- Bel Tel managing editor says ruling ‘could have serious consequences for news-gathering’
- Ruling would mean ‘many of the raw images from the Troubles would never have been seen’
- Decision could see PCC‘s ‘case law’-driven process scrapped
Belfast Telegraph managing editor Paul Connolly said he has a ‘profound disagreement’with the PCC over its controversial decision to uphold a recent complaint against the Northern Echo.
Earlier this month the PCC found that a photograph of a man treated by emergency services following a glider crash was an intrusion to grief, despite the fact it was handed to the paper by the local search and rescue team.
Last week the Echo’s editor Peter Barron described it as a ‘controversial’and ‘questionable ruling’that had major implications for news organisations when it comes to reporting breaking stories.
Connolly, who is also the Telegraph’s readers’ editor, has sided with Barron and warned of the potentially “severe” implications of the ruling.
He said: ‘Unless challenged or superseded in some way, it could have serious consequences for news-gathering and, therefore, for the promotion of an open society.’

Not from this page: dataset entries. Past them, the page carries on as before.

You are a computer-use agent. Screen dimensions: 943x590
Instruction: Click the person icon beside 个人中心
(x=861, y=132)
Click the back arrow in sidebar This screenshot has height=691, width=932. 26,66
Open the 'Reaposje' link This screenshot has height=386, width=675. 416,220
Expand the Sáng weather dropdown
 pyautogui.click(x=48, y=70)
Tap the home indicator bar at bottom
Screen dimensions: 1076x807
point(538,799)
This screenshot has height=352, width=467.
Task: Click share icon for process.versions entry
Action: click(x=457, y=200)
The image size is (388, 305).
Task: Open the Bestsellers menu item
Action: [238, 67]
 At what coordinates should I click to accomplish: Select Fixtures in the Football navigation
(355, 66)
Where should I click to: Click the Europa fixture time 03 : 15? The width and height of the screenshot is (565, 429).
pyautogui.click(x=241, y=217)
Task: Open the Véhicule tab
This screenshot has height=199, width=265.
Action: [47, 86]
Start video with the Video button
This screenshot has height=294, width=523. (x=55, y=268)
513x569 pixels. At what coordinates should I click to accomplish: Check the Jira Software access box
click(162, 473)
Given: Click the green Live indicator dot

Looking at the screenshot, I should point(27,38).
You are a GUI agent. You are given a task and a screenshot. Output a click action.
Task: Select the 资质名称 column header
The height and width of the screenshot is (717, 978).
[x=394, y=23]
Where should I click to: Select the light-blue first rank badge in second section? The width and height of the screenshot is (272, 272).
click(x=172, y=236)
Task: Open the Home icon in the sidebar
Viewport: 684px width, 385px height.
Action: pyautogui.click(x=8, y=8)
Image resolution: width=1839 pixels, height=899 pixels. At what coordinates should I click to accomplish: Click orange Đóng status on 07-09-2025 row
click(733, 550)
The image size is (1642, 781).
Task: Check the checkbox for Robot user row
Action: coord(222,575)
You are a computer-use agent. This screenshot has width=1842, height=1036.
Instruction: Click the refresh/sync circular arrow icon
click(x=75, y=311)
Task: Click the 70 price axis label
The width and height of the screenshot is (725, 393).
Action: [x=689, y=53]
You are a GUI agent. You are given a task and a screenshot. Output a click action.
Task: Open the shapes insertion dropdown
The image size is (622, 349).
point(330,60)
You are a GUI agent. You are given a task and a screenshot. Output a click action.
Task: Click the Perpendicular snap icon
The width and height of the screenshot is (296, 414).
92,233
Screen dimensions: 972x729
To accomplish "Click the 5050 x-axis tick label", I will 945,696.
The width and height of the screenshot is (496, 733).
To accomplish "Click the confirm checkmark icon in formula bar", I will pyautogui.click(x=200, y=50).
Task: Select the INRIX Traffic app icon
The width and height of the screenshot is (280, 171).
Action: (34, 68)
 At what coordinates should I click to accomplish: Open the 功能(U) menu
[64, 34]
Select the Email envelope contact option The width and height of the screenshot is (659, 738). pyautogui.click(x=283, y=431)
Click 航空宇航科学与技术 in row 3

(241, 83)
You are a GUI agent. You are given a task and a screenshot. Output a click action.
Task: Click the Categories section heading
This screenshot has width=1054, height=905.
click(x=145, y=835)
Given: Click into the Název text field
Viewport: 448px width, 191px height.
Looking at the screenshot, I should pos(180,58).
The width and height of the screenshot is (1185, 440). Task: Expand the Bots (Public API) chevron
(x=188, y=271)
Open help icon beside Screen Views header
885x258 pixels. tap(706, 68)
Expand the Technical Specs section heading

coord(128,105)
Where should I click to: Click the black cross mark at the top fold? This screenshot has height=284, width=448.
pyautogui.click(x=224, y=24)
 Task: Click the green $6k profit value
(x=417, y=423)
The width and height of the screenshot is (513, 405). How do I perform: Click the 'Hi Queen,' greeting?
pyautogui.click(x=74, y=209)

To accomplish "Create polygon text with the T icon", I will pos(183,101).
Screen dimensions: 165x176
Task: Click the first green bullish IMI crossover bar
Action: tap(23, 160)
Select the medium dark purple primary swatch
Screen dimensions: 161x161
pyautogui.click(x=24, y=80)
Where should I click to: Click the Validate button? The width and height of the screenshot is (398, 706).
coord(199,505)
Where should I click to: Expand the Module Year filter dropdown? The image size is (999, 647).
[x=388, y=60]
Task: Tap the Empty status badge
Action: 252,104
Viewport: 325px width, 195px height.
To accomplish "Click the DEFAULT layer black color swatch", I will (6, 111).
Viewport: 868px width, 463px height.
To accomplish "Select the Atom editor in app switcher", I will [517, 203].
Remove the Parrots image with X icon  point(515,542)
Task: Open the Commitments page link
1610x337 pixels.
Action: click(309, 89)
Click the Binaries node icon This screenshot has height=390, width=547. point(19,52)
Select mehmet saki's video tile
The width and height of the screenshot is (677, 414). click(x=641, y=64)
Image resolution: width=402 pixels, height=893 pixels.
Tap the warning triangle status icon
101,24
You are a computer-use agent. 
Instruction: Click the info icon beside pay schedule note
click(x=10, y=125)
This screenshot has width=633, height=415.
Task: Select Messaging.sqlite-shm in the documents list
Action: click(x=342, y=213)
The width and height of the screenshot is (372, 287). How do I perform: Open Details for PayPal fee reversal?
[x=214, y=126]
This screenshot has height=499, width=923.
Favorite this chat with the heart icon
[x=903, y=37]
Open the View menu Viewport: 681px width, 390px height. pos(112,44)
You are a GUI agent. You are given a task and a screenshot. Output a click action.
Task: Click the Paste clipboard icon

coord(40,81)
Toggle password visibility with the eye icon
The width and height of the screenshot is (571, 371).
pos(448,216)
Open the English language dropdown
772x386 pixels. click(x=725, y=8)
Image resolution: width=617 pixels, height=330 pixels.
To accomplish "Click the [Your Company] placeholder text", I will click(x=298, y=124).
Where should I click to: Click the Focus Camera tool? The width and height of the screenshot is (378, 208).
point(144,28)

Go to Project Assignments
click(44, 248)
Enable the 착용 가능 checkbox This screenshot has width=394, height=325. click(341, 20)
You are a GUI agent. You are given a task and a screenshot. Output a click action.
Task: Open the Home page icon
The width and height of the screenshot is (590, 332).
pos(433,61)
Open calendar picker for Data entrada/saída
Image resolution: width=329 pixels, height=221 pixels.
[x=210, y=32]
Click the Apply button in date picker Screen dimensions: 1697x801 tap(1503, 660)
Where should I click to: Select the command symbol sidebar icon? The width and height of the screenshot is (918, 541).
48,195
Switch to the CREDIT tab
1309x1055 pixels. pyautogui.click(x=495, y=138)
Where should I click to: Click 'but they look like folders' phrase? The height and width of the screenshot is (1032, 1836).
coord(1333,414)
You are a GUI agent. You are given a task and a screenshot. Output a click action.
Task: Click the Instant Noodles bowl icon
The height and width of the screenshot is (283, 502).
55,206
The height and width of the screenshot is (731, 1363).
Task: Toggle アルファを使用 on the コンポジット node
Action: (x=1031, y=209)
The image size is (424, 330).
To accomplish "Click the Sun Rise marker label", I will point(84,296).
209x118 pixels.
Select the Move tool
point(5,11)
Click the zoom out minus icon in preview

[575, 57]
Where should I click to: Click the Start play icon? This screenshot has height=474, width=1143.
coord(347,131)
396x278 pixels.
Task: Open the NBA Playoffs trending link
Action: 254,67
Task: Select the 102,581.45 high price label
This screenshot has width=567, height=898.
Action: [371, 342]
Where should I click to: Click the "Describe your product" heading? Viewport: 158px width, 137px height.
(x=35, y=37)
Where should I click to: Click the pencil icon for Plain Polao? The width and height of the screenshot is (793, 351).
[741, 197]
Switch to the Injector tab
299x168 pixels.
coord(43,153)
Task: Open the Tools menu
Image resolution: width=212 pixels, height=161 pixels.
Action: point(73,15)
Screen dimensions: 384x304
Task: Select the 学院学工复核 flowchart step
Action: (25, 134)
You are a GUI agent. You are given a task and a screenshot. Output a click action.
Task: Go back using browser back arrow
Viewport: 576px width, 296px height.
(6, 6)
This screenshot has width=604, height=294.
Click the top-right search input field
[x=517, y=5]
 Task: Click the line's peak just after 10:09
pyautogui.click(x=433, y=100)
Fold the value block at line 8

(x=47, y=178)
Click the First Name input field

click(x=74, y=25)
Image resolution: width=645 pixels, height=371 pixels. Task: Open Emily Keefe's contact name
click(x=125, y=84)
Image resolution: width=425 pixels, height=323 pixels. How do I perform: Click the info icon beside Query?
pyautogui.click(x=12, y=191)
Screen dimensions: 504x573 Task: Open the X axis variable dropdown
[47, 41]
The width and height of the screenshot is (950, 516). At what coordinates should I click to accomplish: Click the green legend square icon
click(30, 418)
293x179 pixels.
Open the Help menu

‘Amazingly, in my opinion, the commission sided with the complainant,” he added. “Clause 5 (intrusion into grief or shock) exists to protect grieving families from harassment.
‘It exists to ensure reports about death and bereavement are published with sensitivity. And to prohibit gratuitous reporting. It does not exist to prohibit legitimate reporting of newsworthy events.’
Connolly also argued that while ‘crash-landing your glider into a field and having to receive medical treatment might lead to unwanted publicity’it was still a ‘legitimate and newsworthy event to record”.
The man’s wife said her husband had been left with significant injuries and the picture was ‘extremely intrusive’and had led to number of ‘distressing telephone calls from friends”.
But Connolly – writing in a Telegraph article headlined PCC is misguided in the case of the misguided pilot – continued: “The implications of this ruling could be severe. Many of the raw images from the Troubles would never have been seen: left locked in photographic vaults. The true face of a generation of violence and grief would have been left unexplored.
‘The same could apply to the aftermath of the 7/7 bombings and the 2011 summer riots, or daily news events like car crashes. Will archive material from newspaper libraries now be prohibited? I do hope the commissioners don’t feel so backed into a corner by recent events that firm judgment begins to get undermined.
‘In a somewhat ironical way, however, this inappropriate ruling may well hasten the day when the PCC’s ‘case law’-driven process is scrapped and replaced by a clear set of agreed guidelines.’